Resource Dependency:

In CloudFormation, resources can have dependencies on other resources being created first. There are two types of resource dependencies:

Implicit: CloudFormation automatically infers dependencies when a resource uses intrinsic functions to reference another resource. These implicit dependencies ensure the resources are created in the proper order.
Explicit: Dependencies can be directly defined in the template using the DependsOn attribute. This allows you to customize the creation order of resources.

The following template snippet shows the ECS service’s dependencies visualized in a dependency graph:

Template snippet:

ECSService:
    DependsOn: [PublicRoute] #Explicit Dependency
    Type: 'AWS::ECS::Service'
    Properties:
      ServiceName: cfn-service
      Cluster: !Ref ECSCluster #Implicit Dependency
      DesiredCount: 2
      LaunchType: FARGATE
      NetworkConfiguration:
        AwsvpcConfiguration:
          AssignPublicIp: ENABLED
          SecurityGroups:
            - !Ref SecurityGroup #Implicit Dependency
          Subnets:
            - !Ref PublicSubnet #Implicit Dependency
      TaskDefinition: !Ref TaskDefinition #Implicit Dependency

Dependency Graph:

Figure 2. CloudFormation’s dependency graph for a containerized application

Note: VPC Resources in the above graph include PublicSubnet (AWS::EC2::Subnet), SecurityGroup (AWS::EC2::SecurityGroup), PublicRoute (AWS::EC2::Route)
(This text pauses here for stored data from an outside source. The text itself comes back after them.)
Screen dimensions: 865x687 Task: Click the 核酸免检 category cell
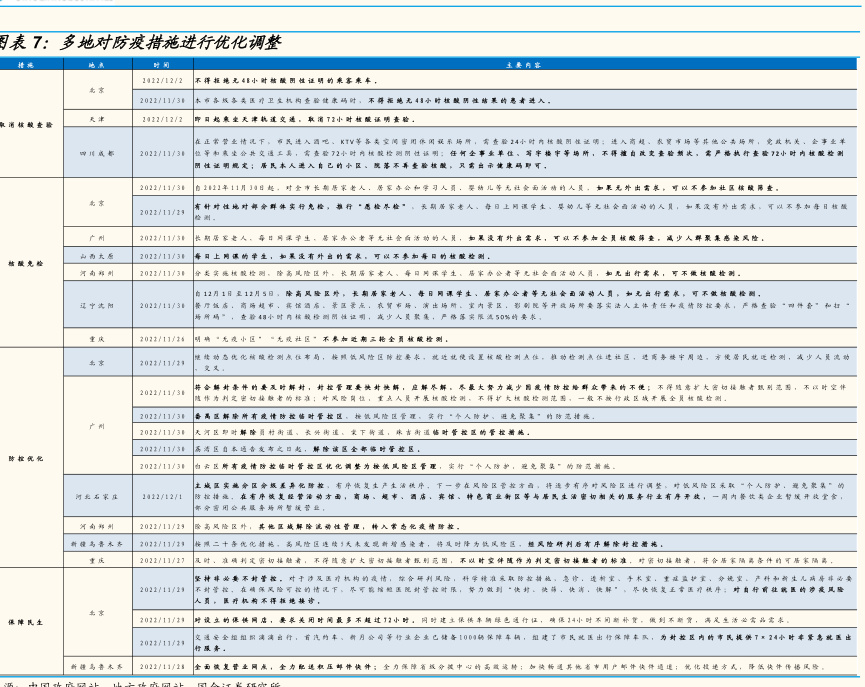(x=32, y=263)
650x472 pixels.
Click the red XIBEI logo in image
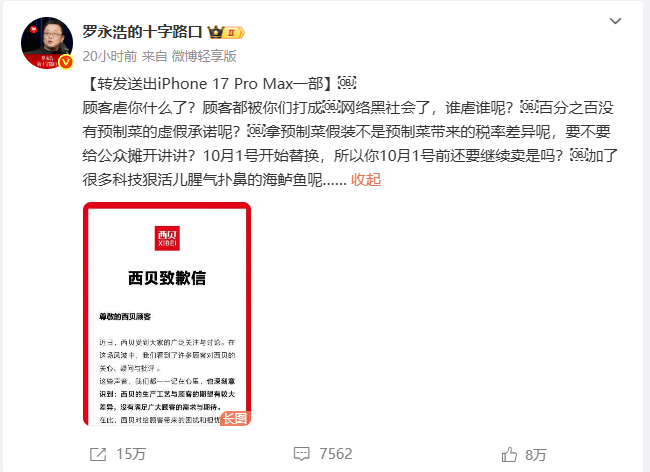(x=167, y=238)
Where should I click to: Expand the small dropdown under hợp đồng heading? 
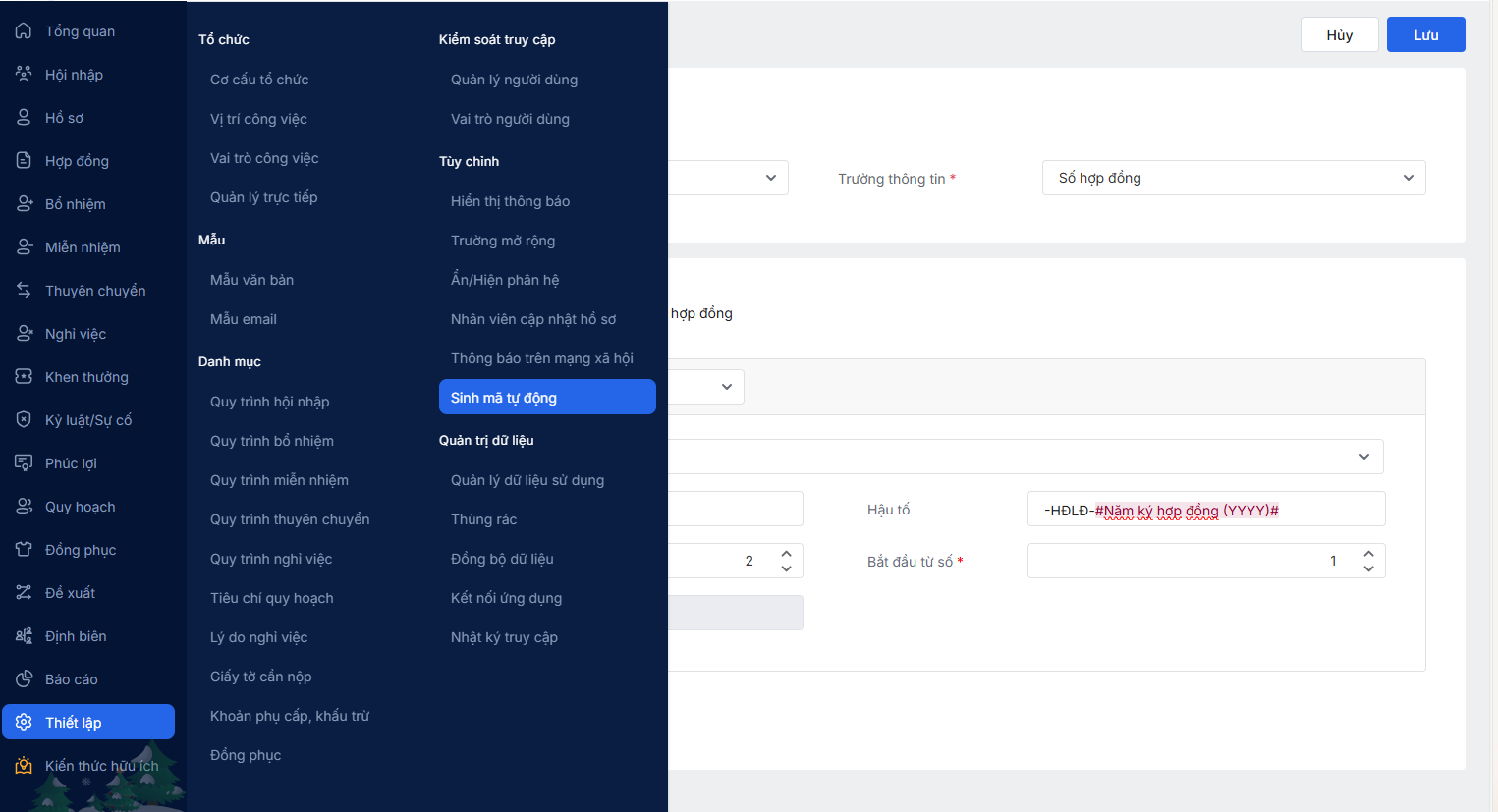click(x=726, y=387)
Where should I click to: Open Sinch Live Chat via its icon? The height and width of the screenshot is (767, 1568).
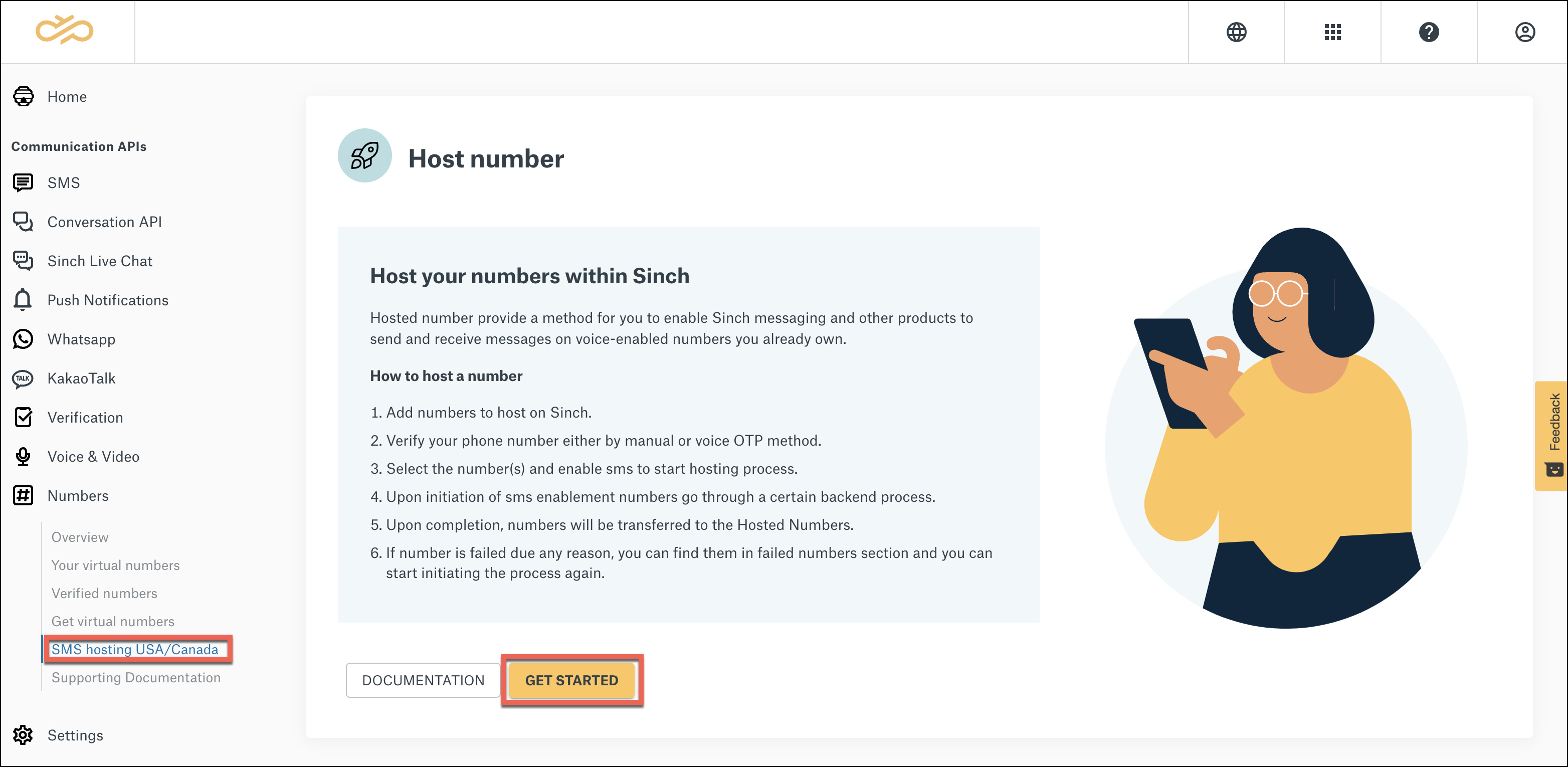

In the above template snippet, the ECS Service (AWS::ECS::Service) resource has an explicit dependency on the PublicRoute resource, specified using the DependsOn attribute. The ECS service also has implicit dependencies on the ECSCluster, SecurityGroup, PublicSubnet, and TaskDefinition resources. Even without an explicit DependsOn, CloudFormation understands that these resources must be created before the ECS service, since the service references them using the Ref intrinsic function. Now that you understand how CloudFormation creates resources in a specific order based on their definition in the template file, let’s look at the time taken to provision these resources.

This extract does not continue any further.